The action was tried to the district court in admiralty. The court found as facts that the vessel's cargo of crates was securely and properly stowed, and that the accident occurred because supporting crates were negligently removed from under the crate that fell. The court concluded that the ship was seaworthy in all respects; that the death was caused by the negligent act of a fellow longshoreman; and that the stevedoring company failed to provide workmanlike service and therefore was required to indemnify the shipowner for reasonable expenses incurred in defending the action.2 The administratrix appeals.


The M/V Makefjell was loaded with cargo in Hamburg, Germany by German stevedores. The cargo in hold #4, where the accident occurred, consisted of wooden crates each holding approximately one ton of glass. The crates were stacked four tiers high throughout the stow except near the hatches where three tier stacks permitted entry into the hold to check the cargo during the voyage. Each crate had three four inch skids3 attached to its base to facilitate handling and stowage. Aside from stabilizing the stow, skids served to separate the stacked crates so that the blades of a fork-lift truck (hilo) could easily be inserted under the crate.


The Makefjell left Hamburg and proceeded to Montreal and then to the Detroit Harbor. The stow survived the North Atlantic crossing without shifting. When the ship arrived at Detroit, the stevedoring company sent its longshoremen and its equipment to unload the cargo. Prior to the accident, most of the crates had been removed from the hold. Remaining was a single line of crates four tiers high in separate stacks against the forward bulkhead. On the fourth level of one stack were two smaller crates.
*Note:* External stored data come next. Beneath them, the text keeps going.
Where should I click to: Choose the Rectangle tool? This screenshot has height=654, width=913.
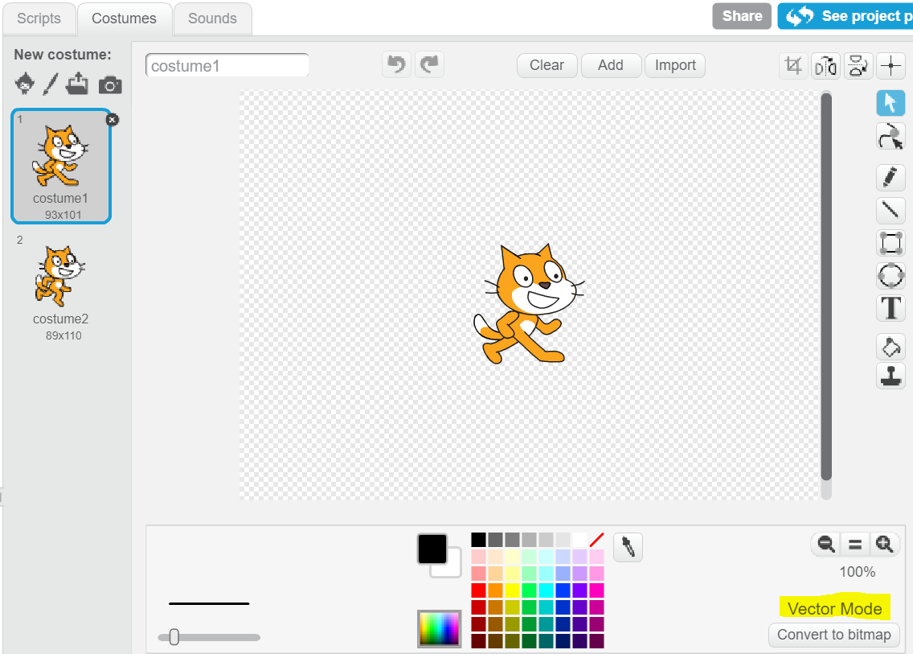point(890,243)
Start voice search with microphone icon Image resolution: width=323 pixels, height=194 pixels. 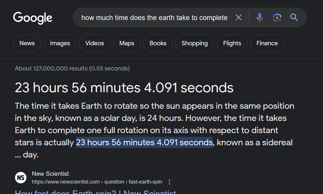pyautogui.click(x=260, y=18)
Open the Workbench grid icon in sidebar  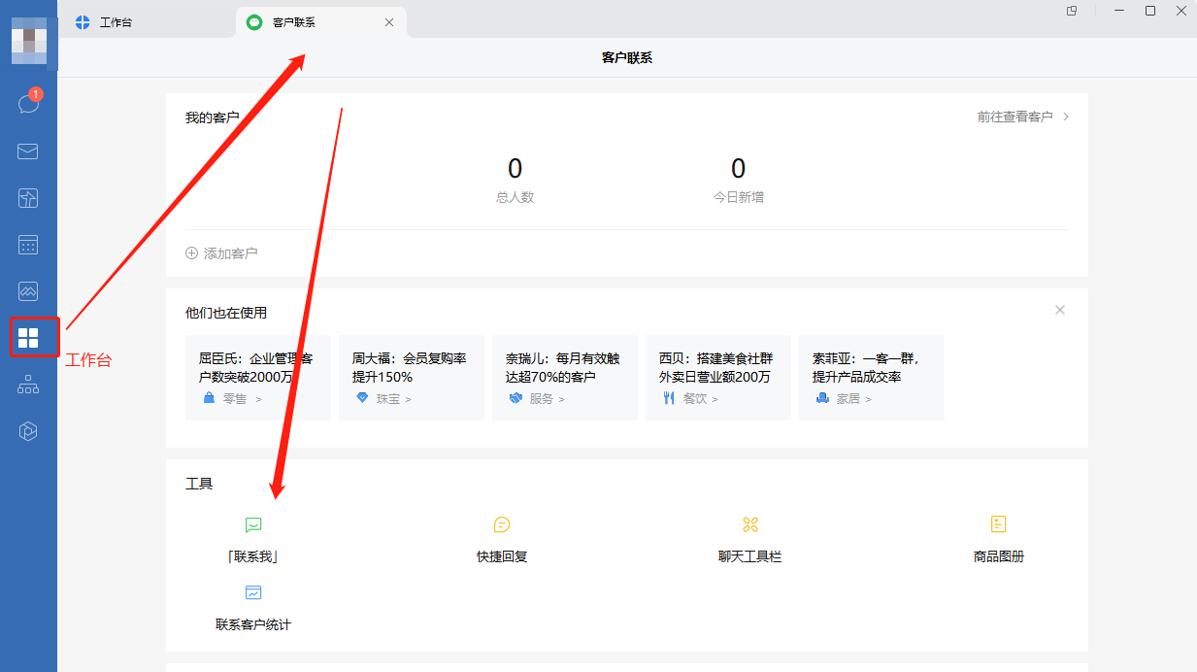click(x=33, y=337)
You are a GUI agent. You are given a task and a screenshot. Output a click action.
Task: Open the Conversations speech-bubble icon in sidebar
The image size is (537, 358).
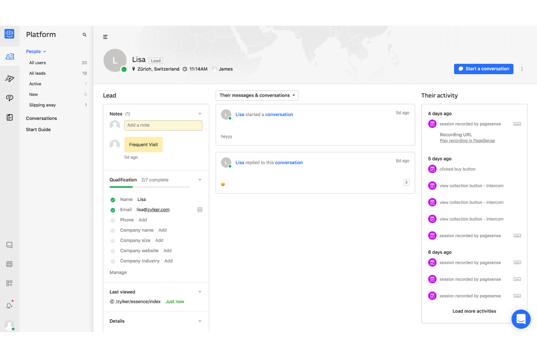9,98
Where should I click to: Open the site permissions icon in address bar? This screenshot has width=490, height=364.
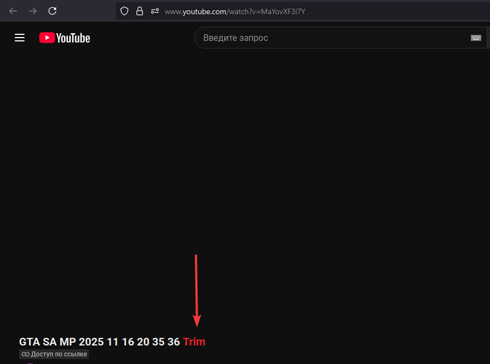click(x=155, y=11)
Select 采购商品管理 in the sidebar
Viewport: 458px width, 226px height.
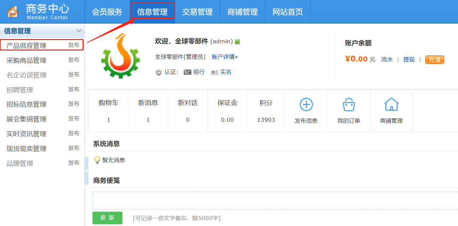27,61
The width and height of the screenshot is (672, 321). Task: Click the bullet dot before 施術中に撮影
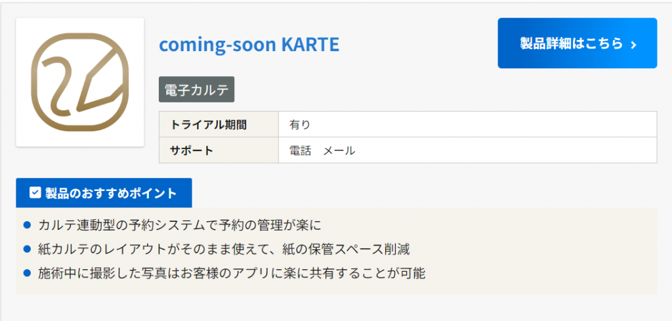tap(28, 273)
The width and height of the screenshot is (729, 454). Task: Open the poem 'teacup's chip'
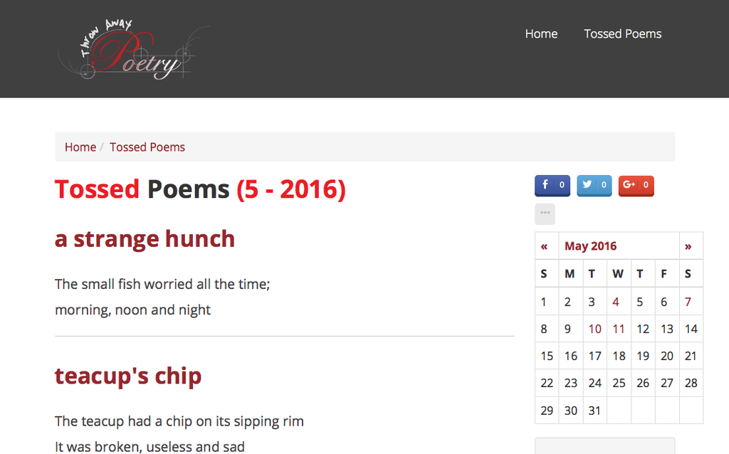tap(128, 376)
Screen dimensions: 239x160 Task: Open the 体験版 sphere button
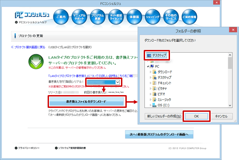coord(134,17)
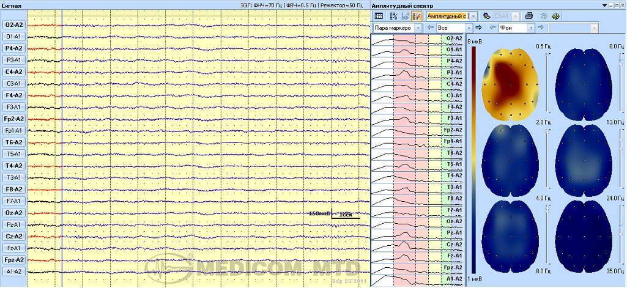Click the table view icon in spectrum toolbar
Image resolution: width=627 pixels, height=288 pixels.
(x=379, y=17)
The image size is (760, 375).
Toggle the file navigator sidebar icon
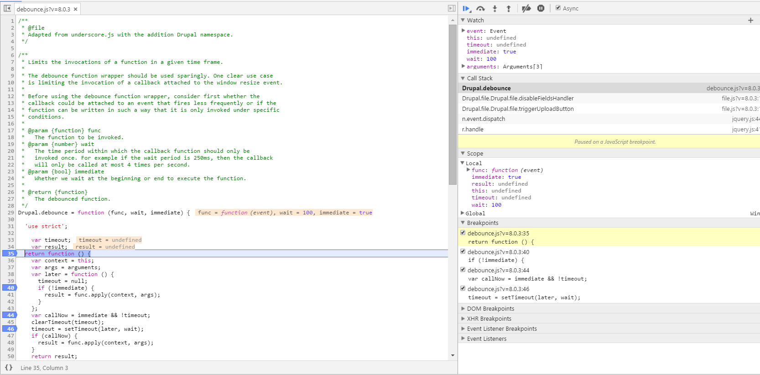pyautogui.click(x=7, y=9)
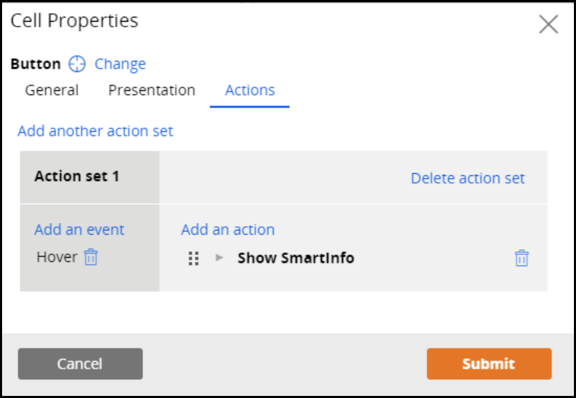Click the crosshair icon next to Button

click(77, 64)
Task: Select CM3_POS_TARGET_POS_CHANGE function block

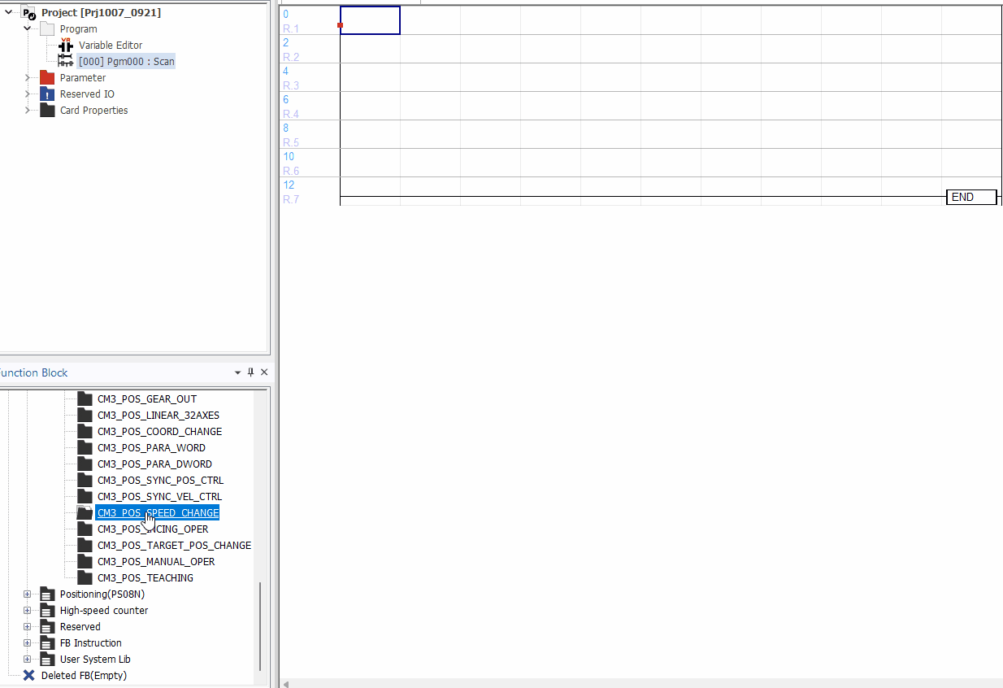Action: pyautogui.click(x=174, y=546)
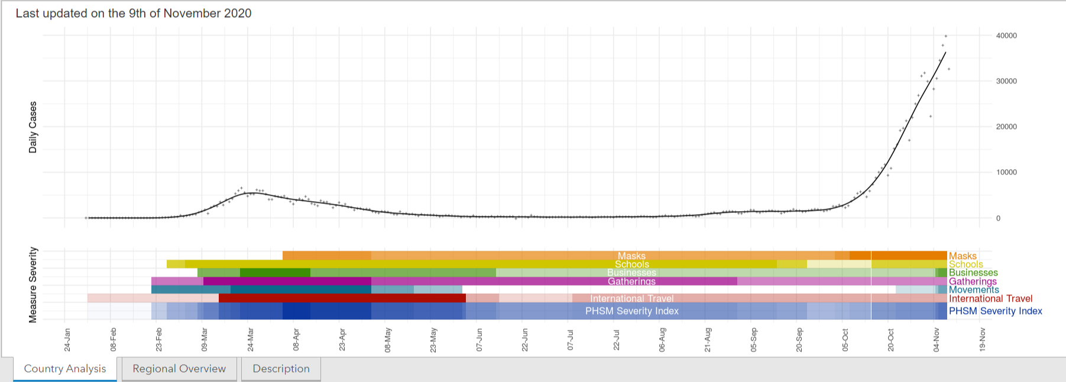Select the teal Movements legend label at right
Screen dimensions: 1066x382
tap(974, 290)
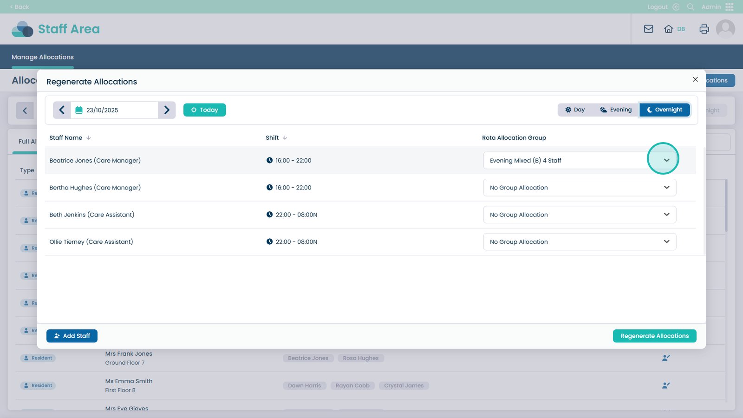The width and height of the screenshot is (743, 418).
Task: Click the home dashboard icon
Action: [x=668, y=29]
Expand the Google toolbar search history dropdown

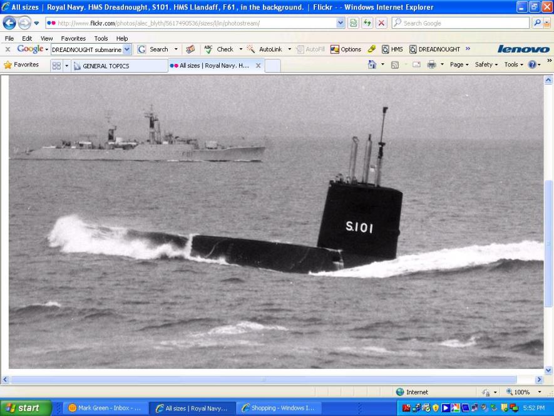tap(127, 49)
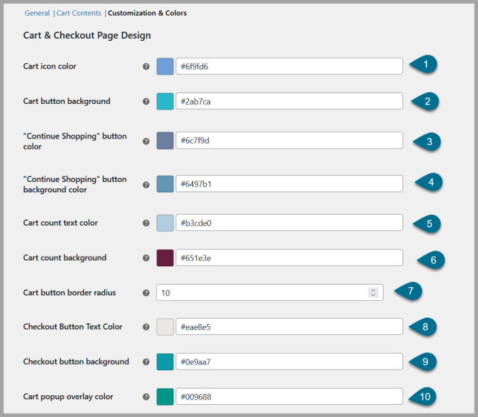This screenshot has width=478, height=417.
Task: Switch to the Cart Contents tab
Action: click(79, 13)
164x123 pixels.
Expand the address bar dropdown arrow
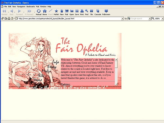(122, 19)
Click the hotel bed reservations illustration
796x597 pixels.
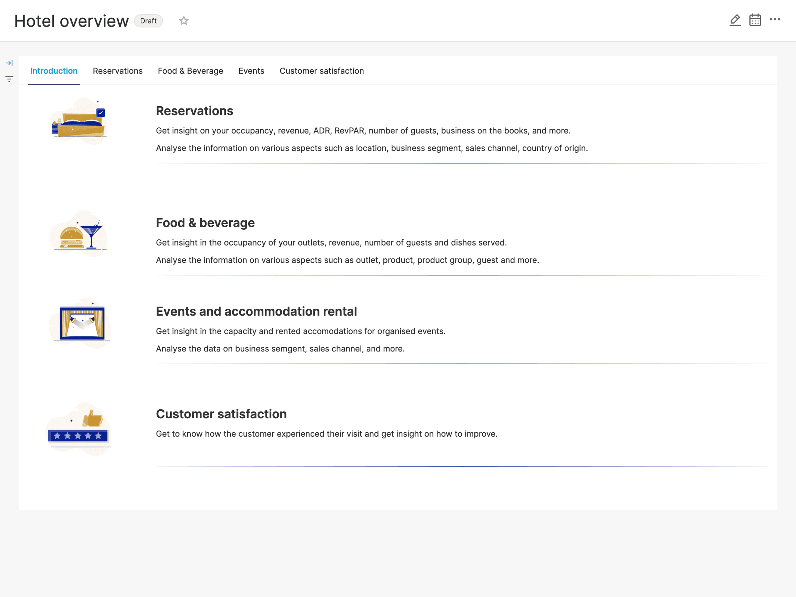[79, 122]
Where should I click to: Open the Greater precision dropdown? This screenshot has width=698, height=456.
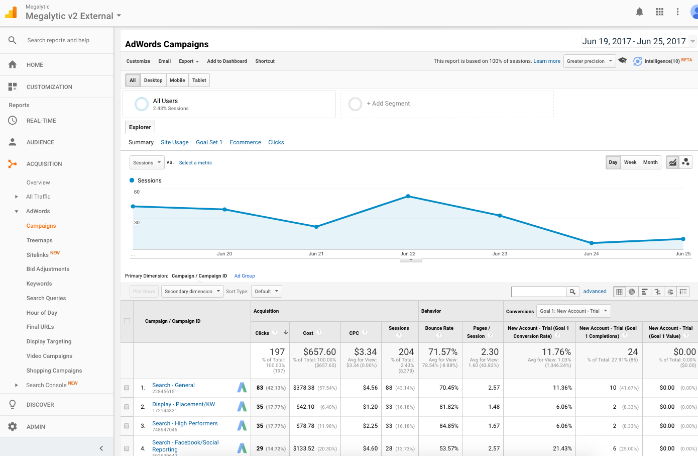point(590,61)
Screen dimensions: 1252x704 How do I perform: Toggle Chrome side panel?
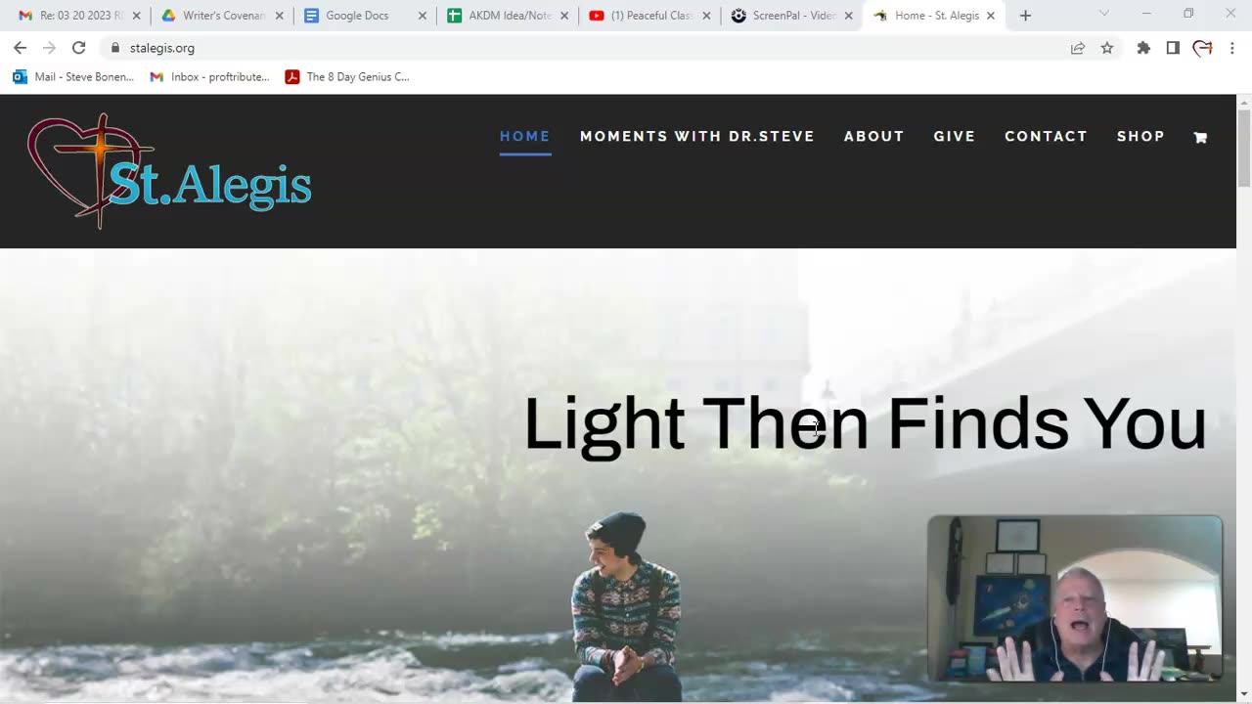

These companion crates (sitting side-by-side) covered a wider space laterally than those beneath them in the column. As a result, the outside skid on each of the companion crates extended beyond the sides of the stack below. To the right of this column were other stacks. To the immediate left of the column was a stack which a hilo operator was attempting to remove when one of the companion crates fell. The top crate of the latter stack had been removed without incident. The operator then removed two crates which were lower than the fatal crate and which partly supported it. This crate remained precariously balanced for approximately thirty seconds and then fell, striking Smith and instantly killing him. The normal procedure is to remove the higher crate first.


When the crate fell, Joseph Smith was supposed to have been following the hilo truck and fixing slings around the crates so that they could be lifted out of the hold. Instead, he remained behind carrying an empty cigar box and peering behind the stacked crates apparently in search of something.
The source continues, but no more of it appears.